Add deterministic replay gate for agent tests by ZackMitchell910 · Pull Request #500 · truffle-ai/dexto

ZackMitchell910 · 2025-12-19T11:49:14Z

Summary

add a replay-only RunLedger eval suite (suite/case/schema/cassette + stub agent)
add a baseline file for regression gating
add a GitHub Actions workflow using runledger/Runledger@v0.1
add a small README note + ignore runledger_out/

How to run locally

runledger run evals/runledger --mode replay --baseline baselines/runledger-demo.json

Notes

no external calls; replay-only cassette
feel free to remove the suite/workflow if it is not desired
GitHub Actions note: workflows from first-time contributors/forks may require a maintainer to click “Approve and run” before checks will execute.

vercel · 2025-12-19T11:49:18Z

@ZackMitchell910 is attempting to deploy a commit to the Shaunak's projects Team on Vercel.

A member of the Team first needs to authorize it.

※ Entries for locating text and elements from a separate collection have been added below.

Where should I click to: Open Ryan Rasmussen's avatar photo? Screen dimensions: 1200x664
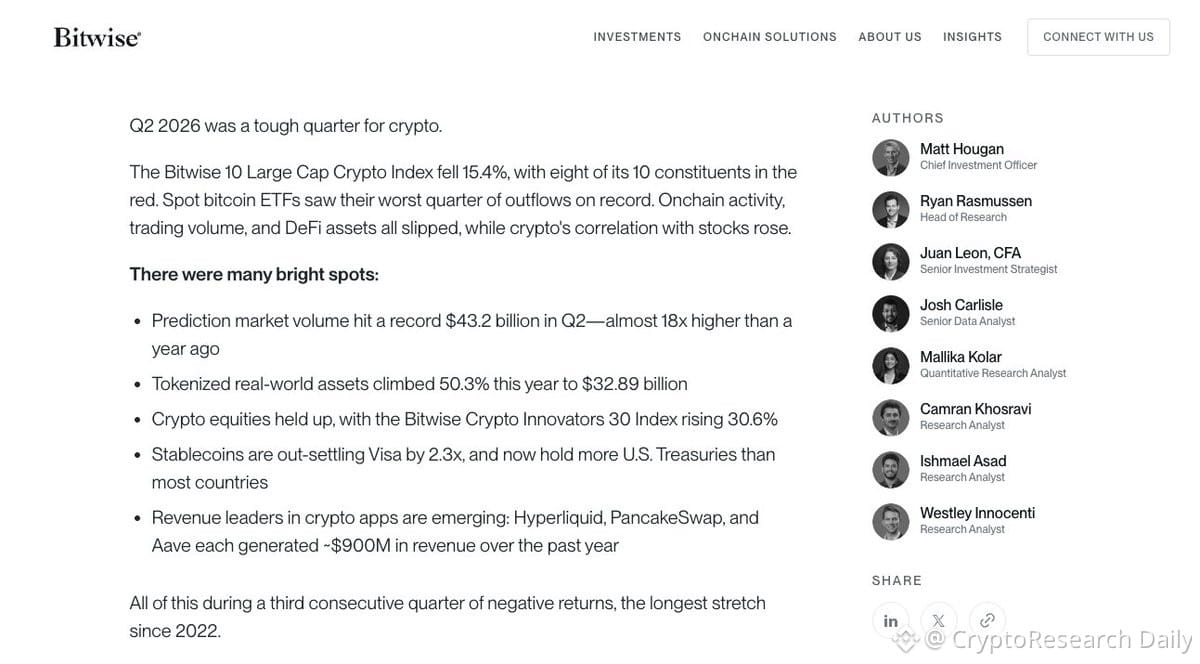click(x=890, y=209)
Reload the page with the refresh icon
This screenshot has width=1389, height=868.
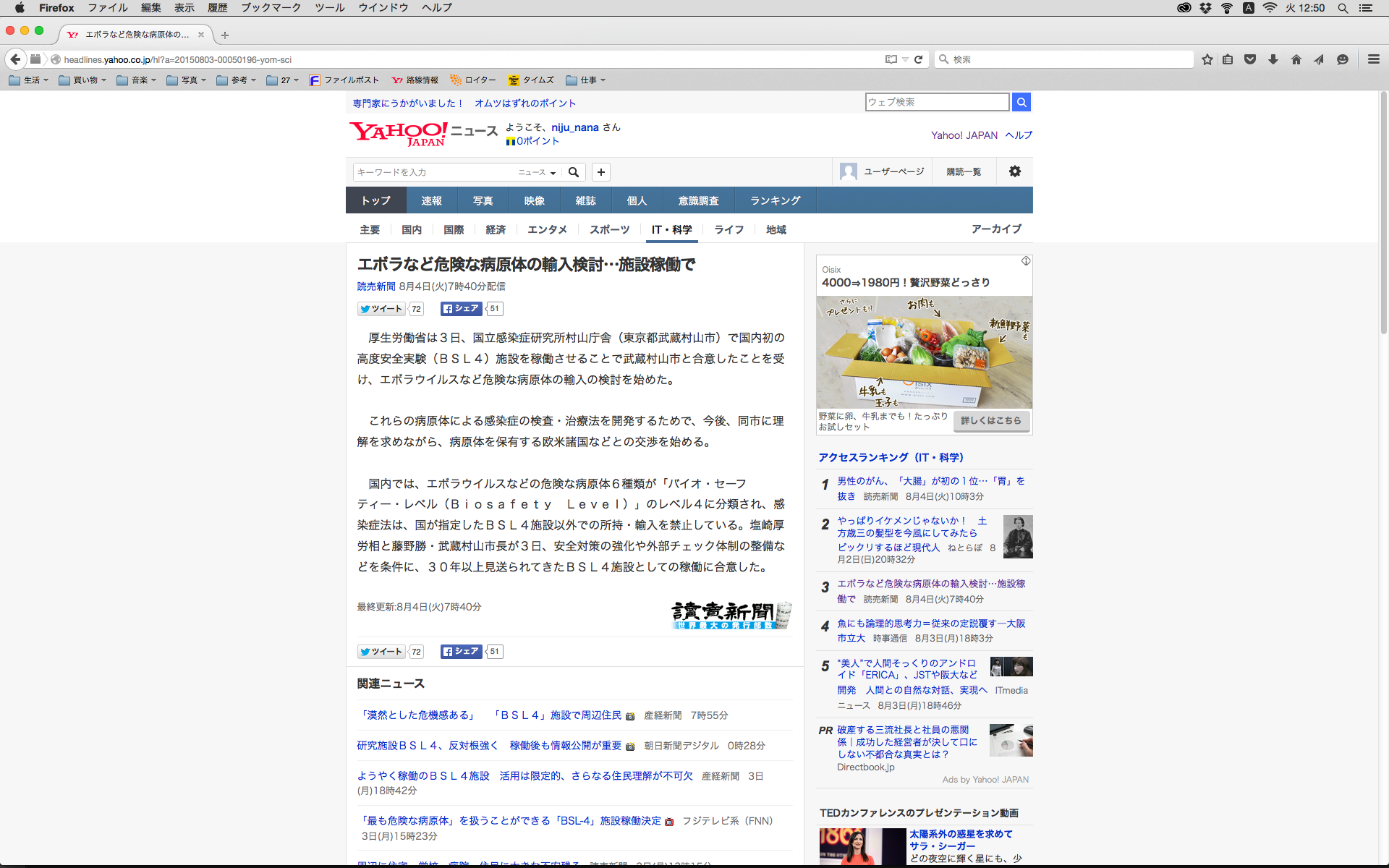click(x=918, y=59)
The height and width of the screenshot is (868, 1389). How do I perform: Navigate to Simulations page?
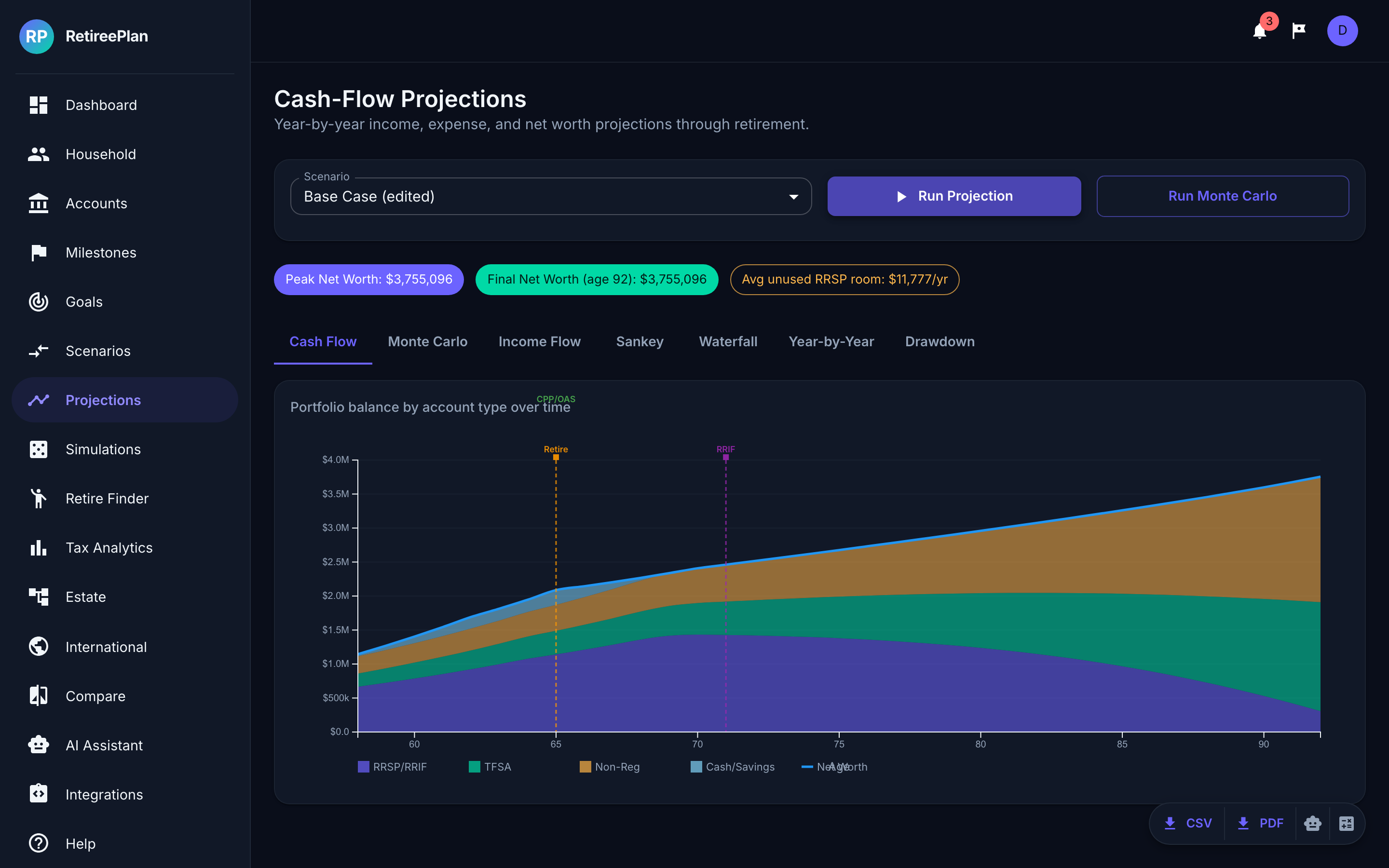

coderabbitai · 2025-12-19T11:49:34Z

📝 Walkthrough

Walkthrough

The changes introduce a complete RunLedger CI gate infrastructure. A GitHub Actions workflow executes deterministic evaluations in replay mode against a baseline snapshot, detecting regressions in tool schema, behavior, and budget constraints. Supporting files include an agent implementation, evaluation suite configuration, test cases, cassettes, and baseline data.

Changes

Cohort / File(s)	Change Summary
CI Infrastructure `.github/workflows/runledger.yml`, `.gitignore`	Added GitHub Actions workflow (runledger-gate) to run deterministic evals in replay mode against baseline; added runledger_out/ to gitignore.
Documentation `README.md`	Added "RunLedger CI gate" section describing the deterministic CI gate for tool-using agents and usage examples.
Baseline Snapshot `baselines/runledger-demo.json`	Added complete RunLedger run ledger snapshot containing aggregates, case results, metrics, policy configuration, and run metadata for baseline comparison.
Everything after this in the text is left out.